=== Section Start ===

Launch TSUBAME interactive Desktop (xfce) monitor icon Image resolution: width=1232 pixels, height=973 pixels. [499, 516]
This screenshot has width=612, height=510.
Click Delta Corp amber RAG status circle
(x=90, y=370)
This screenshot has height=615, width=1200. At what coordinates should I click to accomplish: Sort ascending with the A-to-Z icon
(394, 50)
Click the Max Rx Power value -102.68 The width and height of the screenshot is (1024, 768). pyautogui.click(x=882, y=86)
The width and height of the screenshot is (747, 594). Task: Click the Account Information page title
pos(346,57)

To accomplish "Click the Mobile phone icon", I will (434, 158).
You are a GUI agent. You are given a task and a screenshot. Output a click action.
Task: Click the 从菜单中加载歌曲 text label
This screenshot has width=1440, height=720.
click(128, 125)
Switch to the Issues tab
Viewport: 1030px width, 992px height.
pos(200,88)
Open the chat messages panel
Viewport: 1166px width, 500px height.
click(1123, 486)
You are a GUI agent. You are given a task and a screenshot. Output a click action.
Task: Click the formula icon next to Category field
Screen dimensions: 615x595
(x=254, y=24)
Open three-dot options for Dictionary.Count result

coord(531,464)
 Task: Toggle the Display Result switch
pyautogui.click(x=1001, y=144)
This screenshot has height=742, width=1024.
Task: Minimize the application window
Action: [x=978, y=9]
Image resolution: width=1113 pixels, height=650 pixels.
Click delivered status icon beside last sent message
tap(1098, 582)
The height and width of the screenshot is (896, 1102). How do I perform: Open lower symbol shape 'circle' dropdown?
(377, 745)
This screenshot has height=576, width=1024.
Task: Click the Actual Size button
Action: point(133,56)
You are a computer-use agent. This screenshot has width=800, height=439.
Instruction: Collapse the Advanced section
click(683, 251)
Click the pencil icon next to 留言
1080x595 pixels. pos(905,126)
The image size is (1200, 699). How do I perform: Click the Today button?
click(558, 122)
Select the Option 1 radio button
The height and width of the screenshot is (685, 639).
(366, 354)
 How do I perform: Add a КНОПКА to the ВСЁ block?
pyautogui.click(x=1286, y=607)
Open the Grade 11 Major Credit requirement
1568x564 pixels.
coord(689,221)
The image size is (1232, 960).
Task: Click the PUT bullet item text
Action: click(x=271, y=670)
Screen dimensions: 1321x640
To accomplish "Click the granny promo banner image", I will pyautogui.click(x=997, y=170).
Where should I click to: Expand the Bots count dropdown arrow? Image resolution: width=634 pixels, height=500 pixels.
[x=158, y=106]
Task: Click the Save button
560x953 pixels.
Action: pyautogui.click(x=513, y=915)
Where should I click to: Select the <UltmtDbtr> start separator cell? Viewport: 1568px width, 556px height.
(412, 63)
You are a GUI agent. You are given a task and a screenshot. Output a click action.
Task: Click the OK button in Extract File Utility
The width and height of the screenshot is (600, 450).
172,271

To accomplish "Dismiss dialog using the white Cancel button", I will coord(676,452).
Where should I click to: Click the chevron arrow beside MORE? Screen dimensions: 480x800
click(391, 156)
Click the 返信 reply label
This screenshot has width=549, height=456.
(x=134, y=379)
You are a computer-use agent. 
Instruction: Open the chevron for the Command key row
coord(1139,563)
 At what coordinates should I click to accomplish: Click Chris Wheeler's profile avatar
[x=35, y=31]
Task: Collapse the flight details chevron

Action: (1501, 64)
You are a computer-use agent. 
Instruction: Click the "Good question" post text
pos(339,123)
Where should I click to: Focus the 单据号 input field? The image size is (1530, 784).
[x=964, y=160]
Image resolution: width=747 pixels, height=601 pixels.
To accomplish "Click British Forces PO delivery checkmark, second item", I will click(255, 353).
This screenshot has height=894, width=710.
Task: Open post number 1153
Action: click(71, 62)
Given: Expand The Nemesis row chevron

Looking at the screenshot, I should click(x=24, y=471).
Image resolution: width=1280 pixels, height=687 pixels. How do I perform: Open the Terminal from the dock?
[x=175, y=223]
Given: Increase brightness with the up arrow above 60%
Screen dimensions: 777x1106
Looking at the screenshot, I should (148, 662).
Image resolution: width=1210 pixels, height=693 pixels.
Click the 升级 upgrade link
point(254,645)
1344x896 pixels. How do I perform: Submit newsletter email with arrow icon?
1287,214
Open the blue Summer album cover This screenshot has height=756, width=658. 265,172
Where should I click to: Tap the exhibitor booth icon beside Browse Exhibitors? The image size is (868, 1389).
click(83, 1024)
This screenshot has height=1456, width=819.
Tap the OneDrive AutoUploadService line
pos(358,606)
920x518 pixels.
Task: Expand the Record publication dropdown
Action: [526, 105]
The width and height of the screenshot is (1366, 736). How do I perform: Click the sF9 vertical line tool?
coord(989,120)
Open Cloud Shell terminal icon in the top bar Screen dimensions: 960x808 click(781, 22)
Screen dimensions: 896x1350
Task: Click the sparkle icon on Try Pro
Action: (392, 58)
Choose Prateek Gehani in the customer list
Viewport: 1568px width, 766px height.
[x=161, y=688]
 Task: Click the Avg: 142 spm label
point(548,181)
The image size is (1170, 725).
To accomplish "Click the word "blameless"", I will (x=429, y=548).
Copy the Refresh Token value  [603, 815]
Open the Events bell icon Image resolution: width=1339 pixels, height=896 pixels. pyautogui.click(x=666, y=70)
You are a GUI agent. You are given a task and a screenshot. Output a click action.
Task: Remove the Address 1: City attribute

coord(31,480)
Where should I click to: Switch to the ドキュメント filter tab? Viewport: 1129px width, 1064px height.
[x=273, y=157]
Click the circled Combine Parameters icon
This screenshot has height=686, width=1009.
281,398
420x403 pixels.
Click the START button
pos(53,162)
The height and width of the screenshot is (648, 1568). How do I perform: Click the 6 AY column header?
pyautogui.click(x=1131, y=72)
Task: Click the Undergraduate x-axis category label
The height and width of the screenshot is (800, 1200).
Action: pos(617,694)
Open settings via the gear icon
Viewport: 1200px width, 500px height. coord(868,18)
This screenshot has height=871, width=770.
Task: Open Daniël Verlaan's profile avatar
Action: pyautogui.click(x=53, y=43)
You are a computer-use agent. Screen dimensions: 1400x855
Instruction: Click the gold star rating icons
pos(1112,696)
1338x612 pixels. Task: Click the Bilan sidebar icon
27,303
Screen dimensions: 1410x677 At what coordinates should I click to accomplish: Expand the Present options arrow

=== Section End ===

== Description of the task ==
Please transcribe only the lines in the records above running from the line that has "Click the 升级 upgrade link" through the line that has "Open the blue", both included, exactly as they appear.

== Exercise result ==
Click the 升级 upgrade link
point(254,645)
1344x896 pixels. How do I perform: Submit newsletter email with arrow icon?
1287,214
Open the blue Summer album cover This screenshot has height=756, width=658. 265,172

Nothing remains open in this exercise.